• _PROVIDED DATA_:

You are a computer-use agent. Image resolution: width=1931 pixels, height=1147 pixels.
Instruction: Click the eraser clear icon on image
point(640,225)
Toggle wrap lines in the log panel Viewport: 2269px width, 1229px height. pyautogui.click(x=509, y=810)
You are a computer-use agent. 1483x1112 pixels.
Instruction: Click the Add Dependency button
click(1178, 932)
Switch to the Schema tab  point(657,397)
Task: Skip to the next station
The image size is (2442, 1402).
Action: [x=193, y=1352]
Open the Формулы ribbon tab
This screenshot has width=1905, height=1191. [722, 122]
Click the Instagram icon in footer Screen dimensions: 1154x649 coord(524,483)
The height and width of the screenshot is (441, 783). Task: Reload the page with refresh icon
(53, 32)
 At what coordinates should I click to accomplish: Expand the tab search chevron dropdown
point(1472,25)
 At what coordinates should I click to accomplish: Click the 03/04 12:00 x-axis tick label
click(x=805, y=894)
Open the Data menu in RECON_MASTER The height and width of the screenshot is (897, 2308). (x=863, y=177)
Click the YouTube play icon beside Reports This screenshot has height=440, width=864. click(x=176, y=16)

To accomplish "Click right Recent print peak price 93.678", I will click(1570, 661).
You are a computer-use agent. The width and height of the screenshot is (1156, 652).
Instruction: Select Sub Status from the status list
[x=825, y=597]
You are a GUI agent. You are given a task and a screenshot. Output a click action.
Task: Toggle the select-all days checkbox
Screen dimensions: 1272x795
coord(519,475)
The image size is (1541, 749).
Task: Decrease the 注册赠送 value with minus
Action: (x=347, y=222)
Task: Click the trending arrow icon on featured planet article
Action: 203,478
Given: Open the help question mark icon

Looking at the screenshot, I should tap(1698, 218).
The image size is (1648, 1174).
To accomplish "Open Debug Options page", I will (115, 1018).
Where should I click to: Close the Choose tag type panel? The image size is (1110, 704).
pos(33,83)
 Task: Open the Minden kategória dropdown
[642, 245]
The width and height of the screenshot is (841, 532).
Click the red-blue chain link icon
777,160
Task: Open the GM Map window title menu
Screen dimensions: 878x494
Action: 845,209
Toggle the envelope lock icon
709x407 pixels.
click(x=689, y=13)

• _TASK_: Your answer must be the lines from the one containing "Task: Open the GM Map window title menu" to the last line of the entries, repeated exactly and with nothing else.

• _RESPONSE AREA_:
Task: Open the GM Map window title menu
Screen dimensions: 878x494
Action: 845,209
Toggle the envelope lock icon
709x407 pixels.
click(x=689, y=13)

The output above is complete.